Time rolled on. His new film was released. I observed a marked freshness in his acting. When I congratulated him, he smiled and said, ‘Come, have some whisky?’
‘Whisky?’ I asked, surprised. Didn’t he always drink rum . . . only rum?
His earlier smile shrank somewhat on his lips as he answered, ‘I’m tired of drinking rum.’
No further questioning was necessary.
A week later when I went to see him, he was drinking as usual, not rum but whisky, not in his shorts but in a kurta–pyjama. We played cards and drank for a long time. After a while I noticed his tongue and palate were having difficulty accepting the taste of the new drink, for with every sip he made a face as if he was drinking something foreign. I said to him, ‘Looks as if you haven’t got used to whisky yet, have you?’
‘Oh, I will. Give it some time,’ he said smiling.

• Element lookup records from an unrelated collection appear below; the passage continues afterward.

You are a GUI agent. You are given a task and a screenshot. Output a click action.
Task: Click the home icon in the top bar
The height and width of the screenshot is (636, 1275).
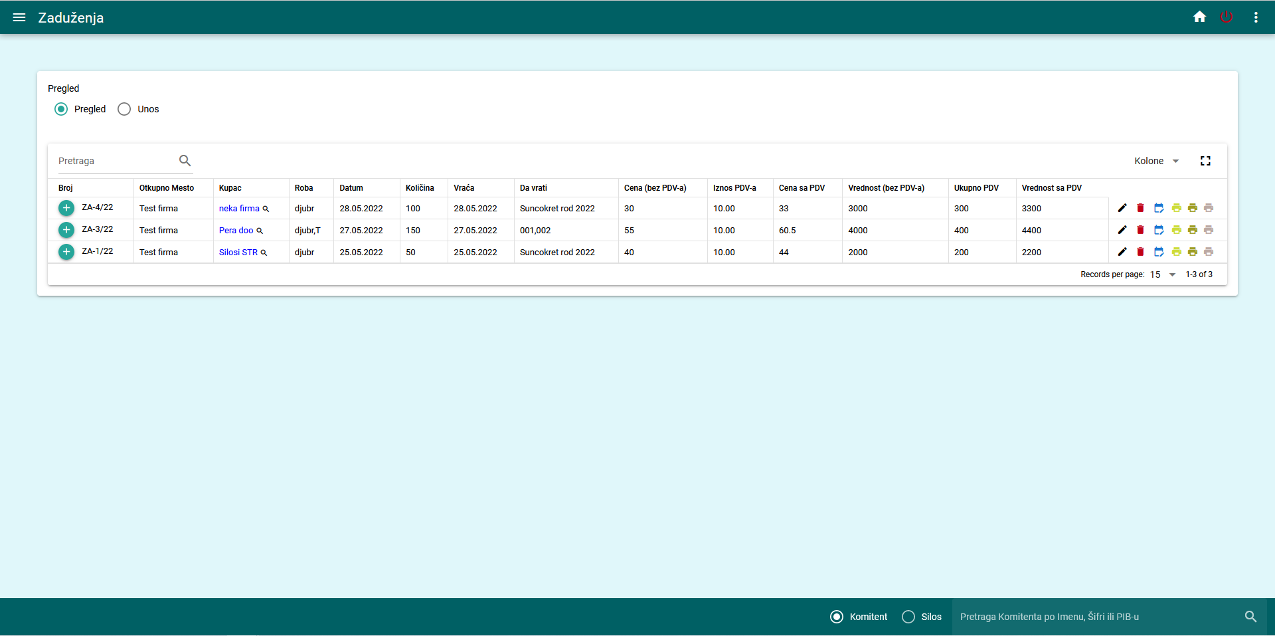pos(1199,17)
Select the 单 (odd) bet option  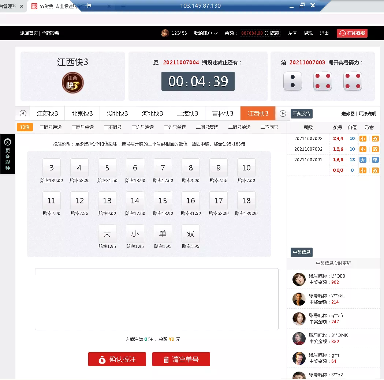coord(163,234)
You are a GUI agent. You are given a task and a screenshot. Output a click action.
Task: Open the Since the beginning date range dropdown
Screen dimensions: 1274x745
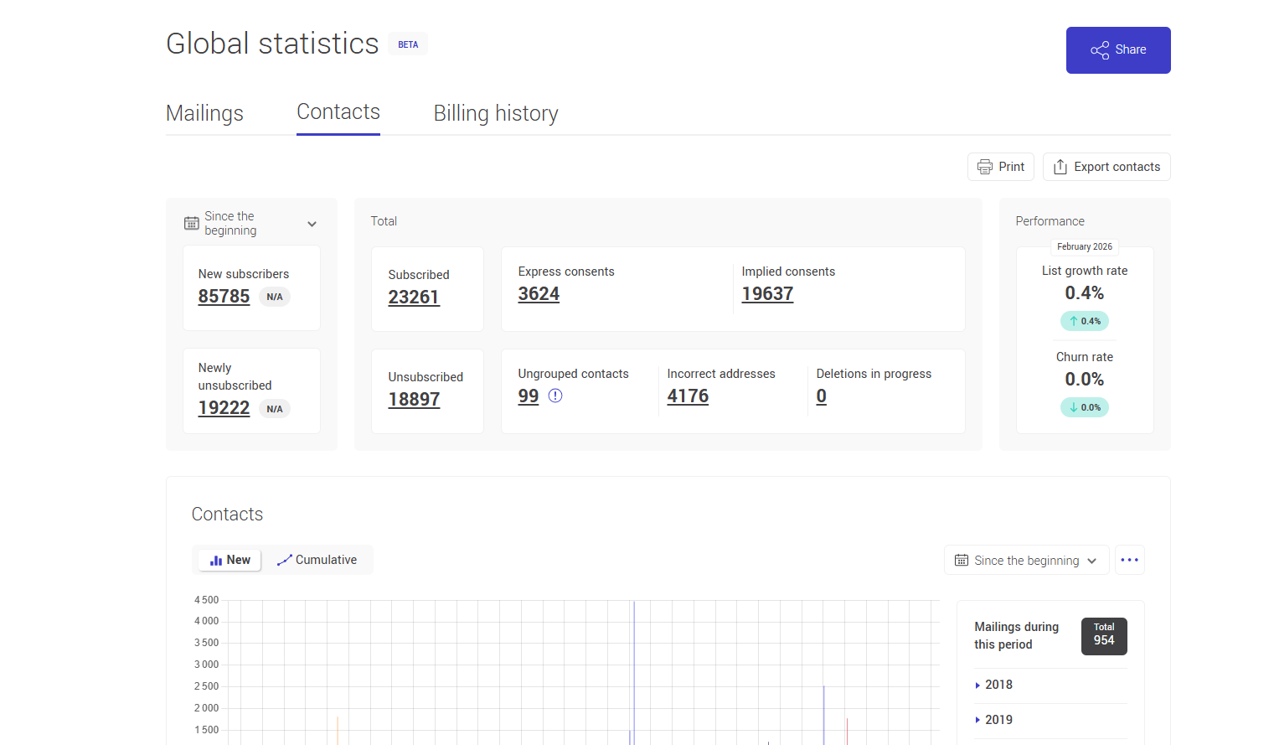[251, 223]
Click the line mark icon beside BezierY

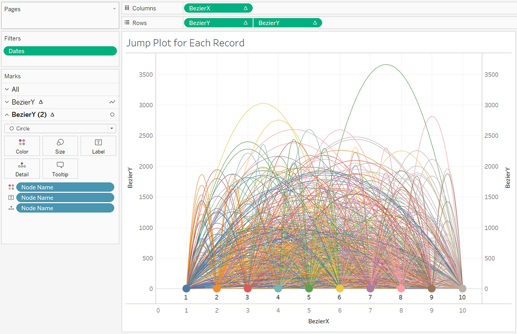coord(112,102)
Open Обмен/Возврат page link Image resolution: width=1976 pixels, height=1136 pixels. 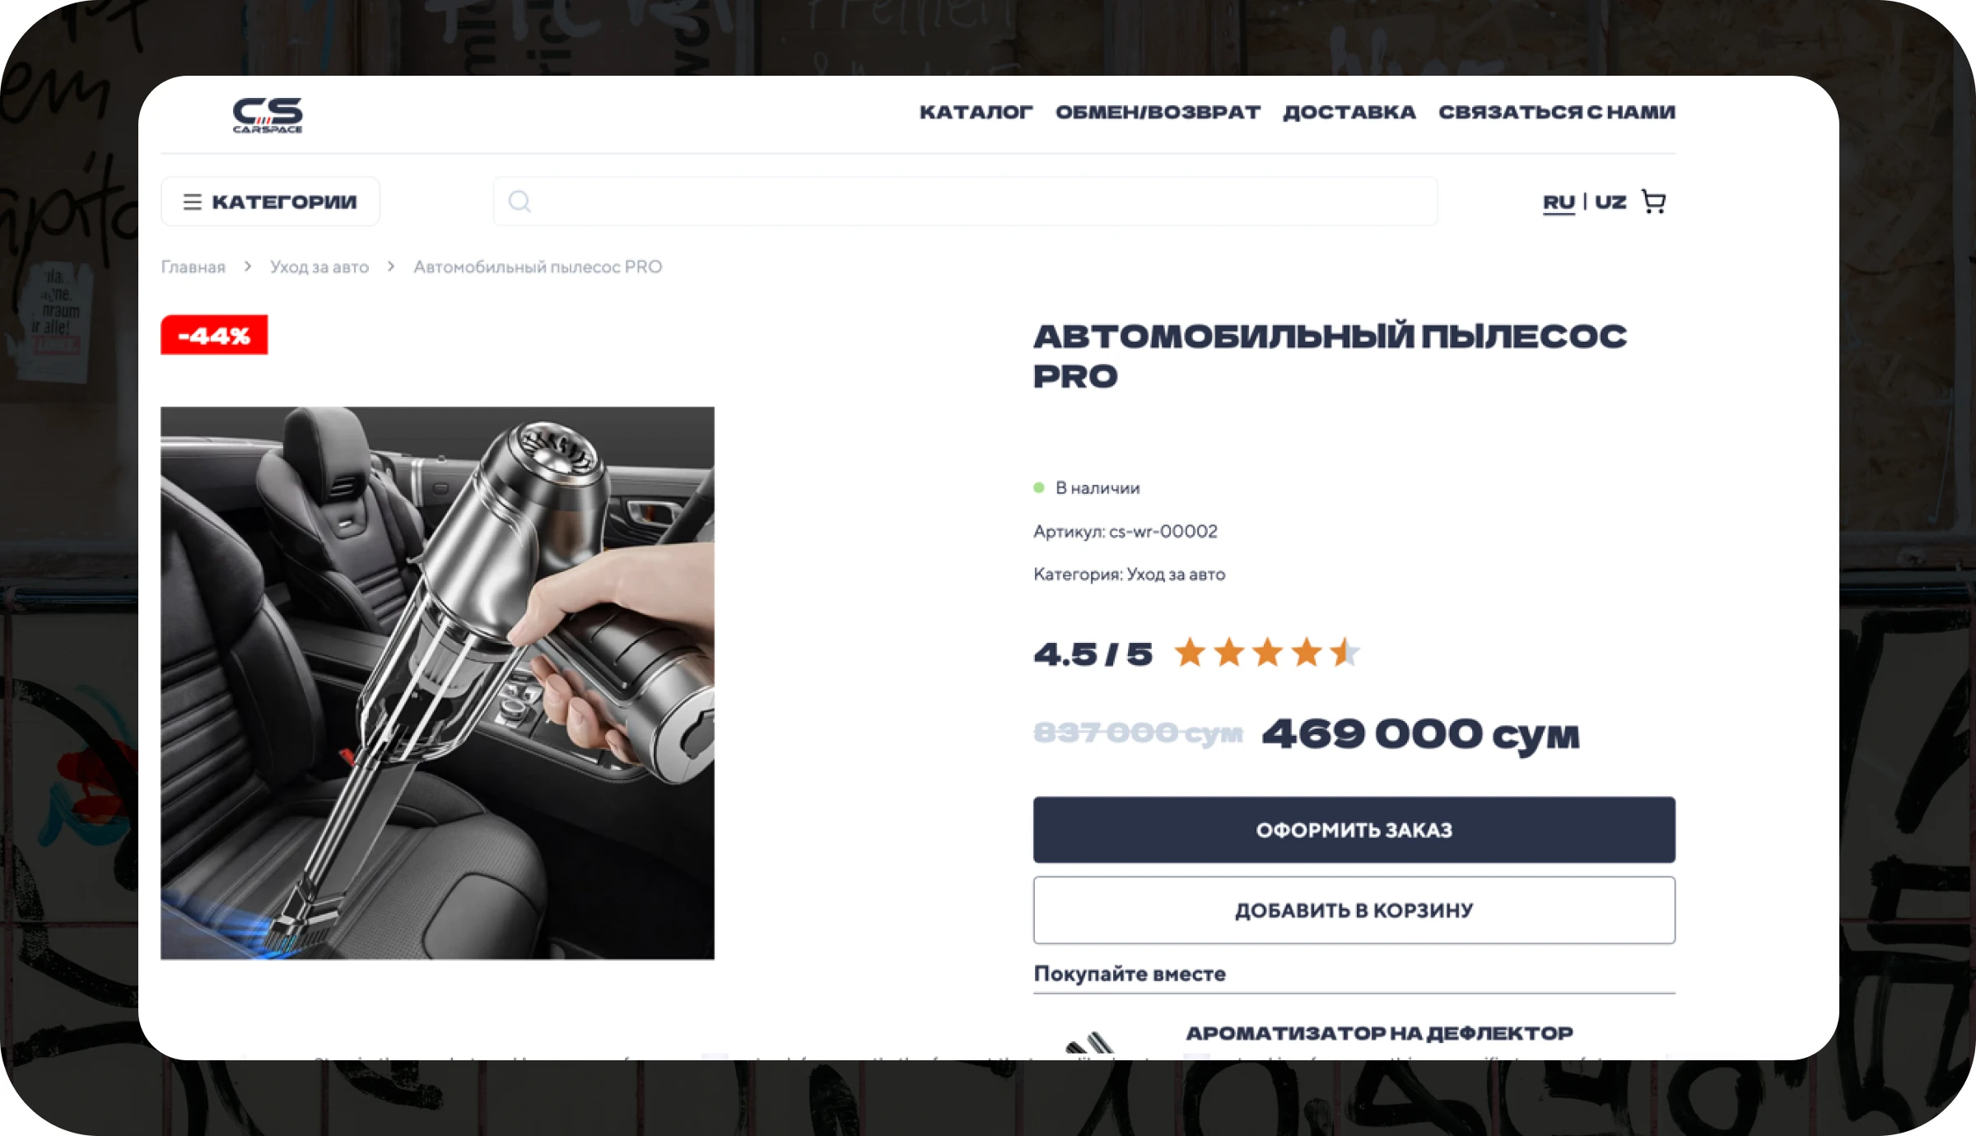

Ram Saroop’s flat was on the second floor. As I was passing by one day I saw great big piles of empty bottles and cans near the garage being loaded on to a couple of rickety carts by a few junk dealers. I was aghast; this treasure could only have belonged to Ram Saroop. I felt a tinge of indescribable pain to see it being hauled away. I ran up to his flat and rang the bell. The door opened, but when I tried to step inside his servant uncharacteristically stopped me, saying, ‘Sahib was out on a shoot last night; he’s sleeping now.’
I left in surprise and anger, muttering something under my breath.
That very evening Ram Saroop came to my house with Sheela in tow, draped in a new crisp Banarasi sari. ‘Meet my wife,’ Ram Saroop said, pointing at Sheela.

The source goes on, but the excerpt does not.